I have to be careful with words here - I personally don't hear that DHTs are adding to the sound. I think they ARE the sound - I find IDHTs, on the other hand, a bit dull. To go back to our Kodachrome through Leica or Zeiss glass, it's realistic, and the ASA25 stuff was the lowest distortion film available as well technically. It may be a touch hyper-realistic but it is so in a way that appears to add nothing in the way of warmth, colour shift, saturation or the like. It has a crystalline clean, pure quality. I'm trying to choose words with care here - I know it's hard describing sounds in words.

From Miles: Andy listens to this orchestral stuff; I prefer Techno, Electronica, Punk and Heavy Metal. I believe I found a solution (well, a couple actually) that work for me. Will his DHT solution work for this? None too likely. Would he and his friends prefer listening to their orchestral music through designs like the "Vixen" and "Le Renard"? May be, but that's questionable. What would Ozzy sound like through one of Andy's preamps? Probably insipid and lifeless. What would his preferred music sound like through my designs? Probably lacking in "timbre".>>

Miles - you're absolutely right there. My system is heavily optimised for chamber and orchestral music. Bass is very clear but not punchy in a way that hits your stomach. Midrange is delicate rather than robust, treble is even more delicate - speakers are all ribbon. So you don't get slam and it doesn't "move air". As for the question of whether DHTs sound good with Heavy Metal - don't know. I can say that of all the preamps I've made the one with the biggest boogie factor was the 1626. Man, that was so funky you'd put on Jimmy Smith and it would just hit you in your dancing feet - you'd get up and boogie across the room! I'm a bass player and I always wanted to put those babies in my stage amp. One day!

andy
 
Andy listens to this orchestral stuff; I prefer Techno, Electronica, Punk and Heavy Metal. I believe I found a solution (well, a couple actually) that work for me. Will his DHT solution work for this? None too likely.[/B]
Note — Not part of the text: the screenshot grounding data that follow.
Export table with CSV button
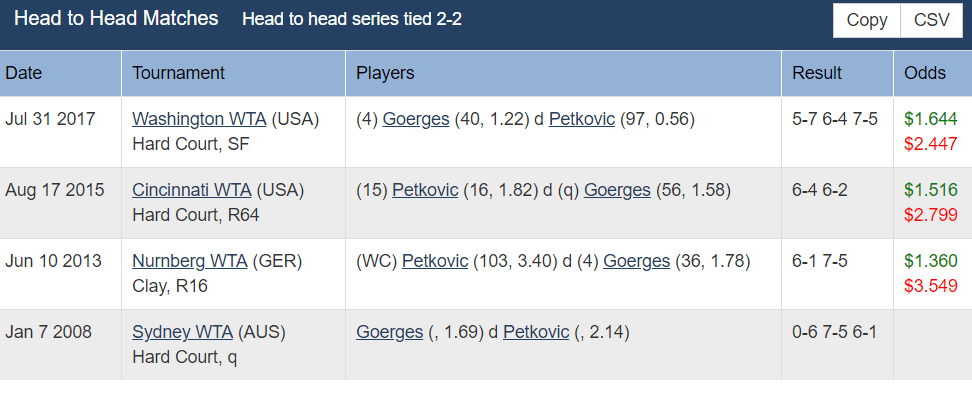Image resolution: width=972 pixels, height=399 pixels. click(x=932, y=20)
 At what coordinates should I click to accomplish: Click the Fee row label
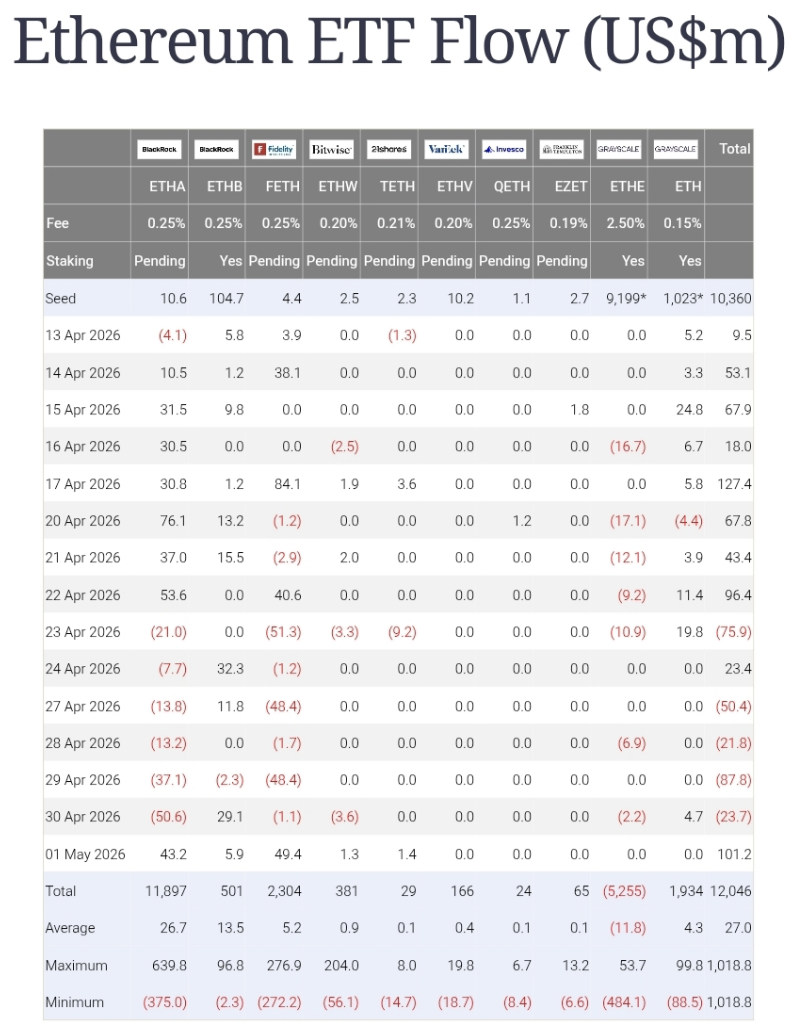[57, 223]
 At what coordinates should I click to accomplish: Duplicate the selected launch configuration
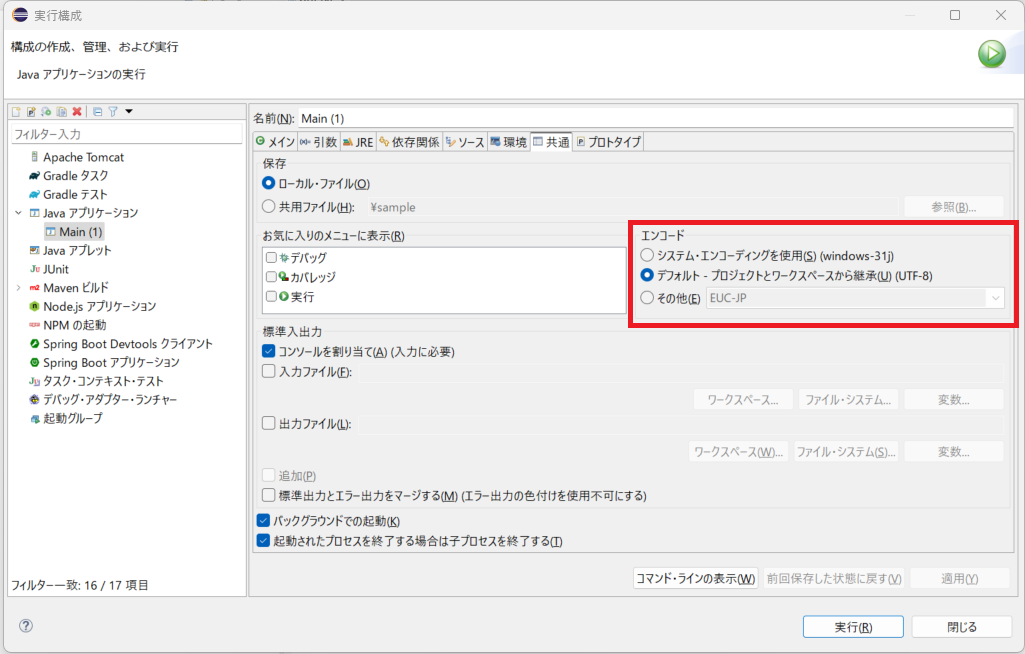point(62,111)
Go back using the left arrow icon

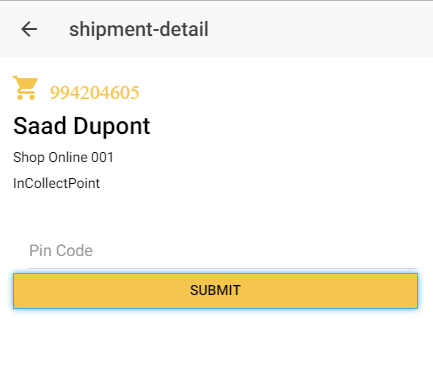(29, 29)
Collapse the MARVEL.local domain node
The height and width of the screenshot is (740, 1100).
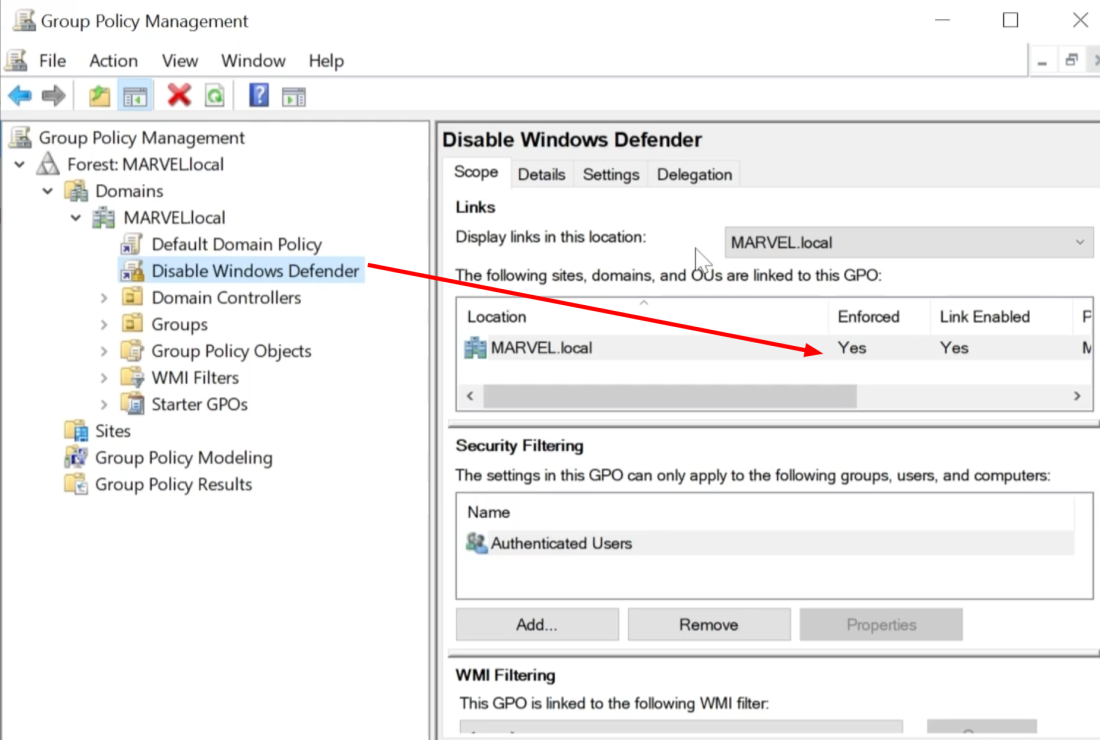tap(76, 218)
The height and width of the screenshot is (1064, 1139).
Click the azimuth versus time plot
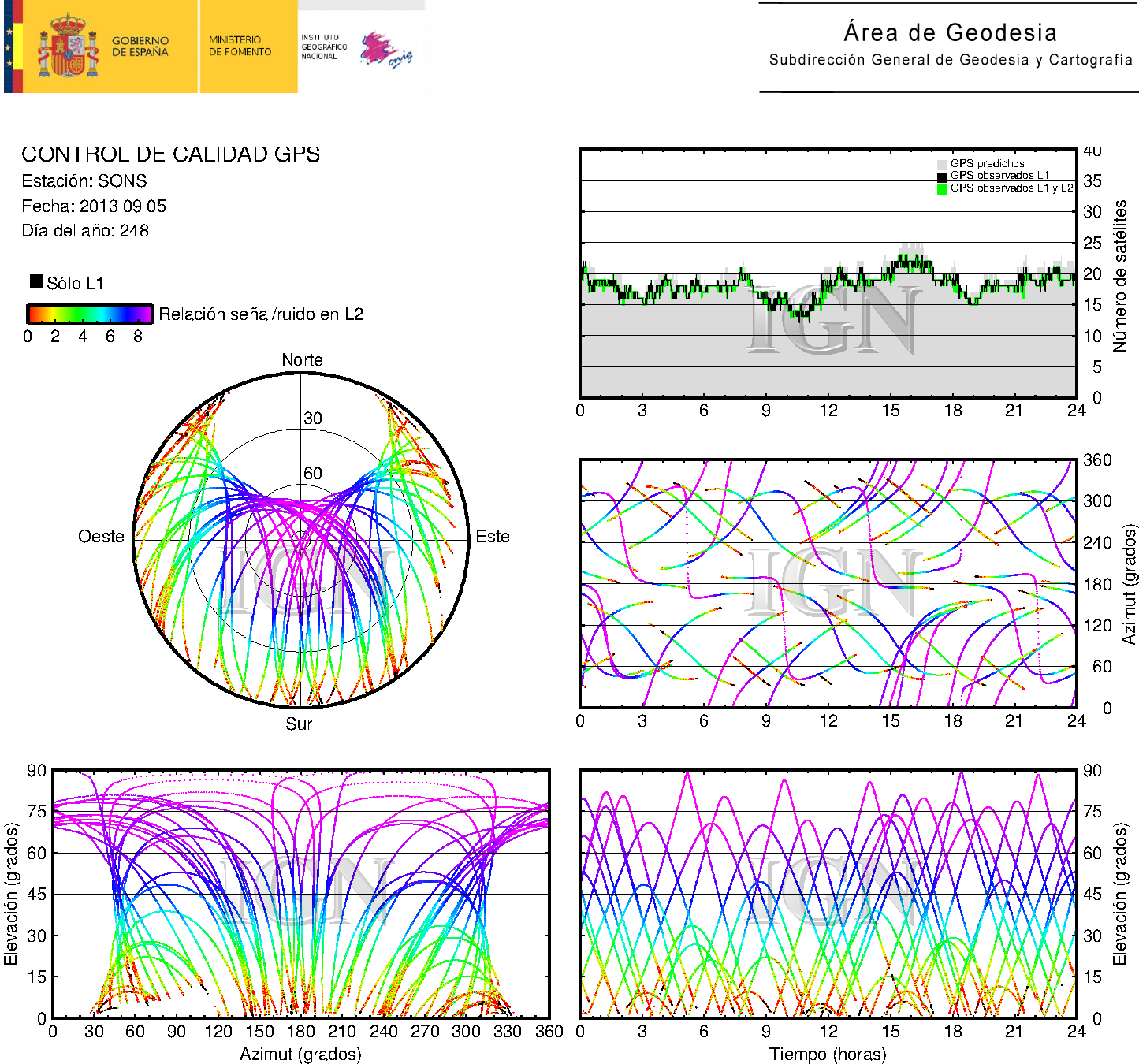click(x=828, y=583)
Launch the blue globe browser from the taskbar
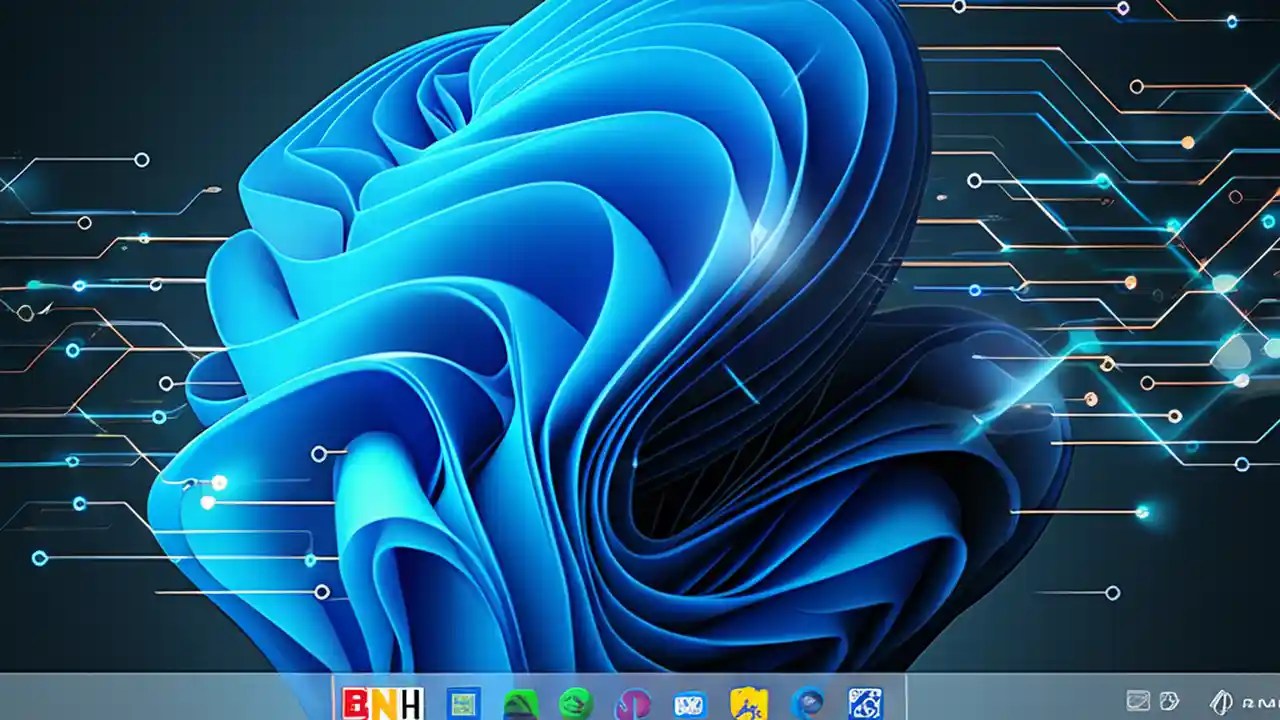The image size is (1280, 720). (808, 705)
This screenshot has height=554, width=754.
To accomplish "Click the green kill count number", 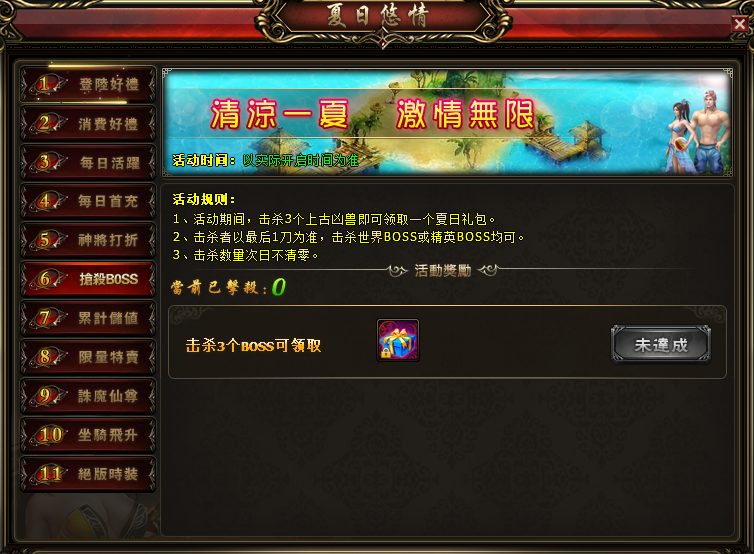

Well, my short experience. I have a full DHT's thorium-tungsten system and 100dB speakers (onkens+horns). Frankly speaking they plays rock way better than other system I listened to (including heavy current mosfets). I would not step back to IDHT for the time being.

Noise, as SY pointed out, must be out of question anyway.

Gianluca
 
SY said:
Well, if you want a box that cancels speaker distortion, build a box that cancels speaker distortion. Don't call it an "accurate" preamplifier.

That box cancels speaker distortion by pre-distorting a 'perfect' signal ahead of the drivers. Won't electronics which introduce some measure of that pre-distortion on an imperfect basis stand a chance of acoustic reproduction with less distortion, literally be more objectively accurate (assuming IM stays low, etc.), than straight wire electronics? No statements were made as to which is 'right or wrong', I only raised the potential mechanism. As long as either of us will be around loudspeakers are likely to remain to some extent pathological devices and this will hold true. A device 'winning' a bypass test dropped into an imperfect system can result in measurably, objectively and subjectively inferior end performance. Ad-hoc distortion correction is still correction and moves it out of the 'effects box' category.

Of course all the caveats remain. The perfect degree of electronic distortion for one speaker could fall face first on the next. Without careful design the degree of inter-device distortion cancellation will vary with level, perhaps never reaching full measure at minimum or maximum levels or notching somewhere between but it could still be less than zero distortion electronics.

While the above is potentially irrelevant to what Andy hears it's still worth considering the total system in seeking the answer. The local AM station might be injecting 'texture' (kidding!)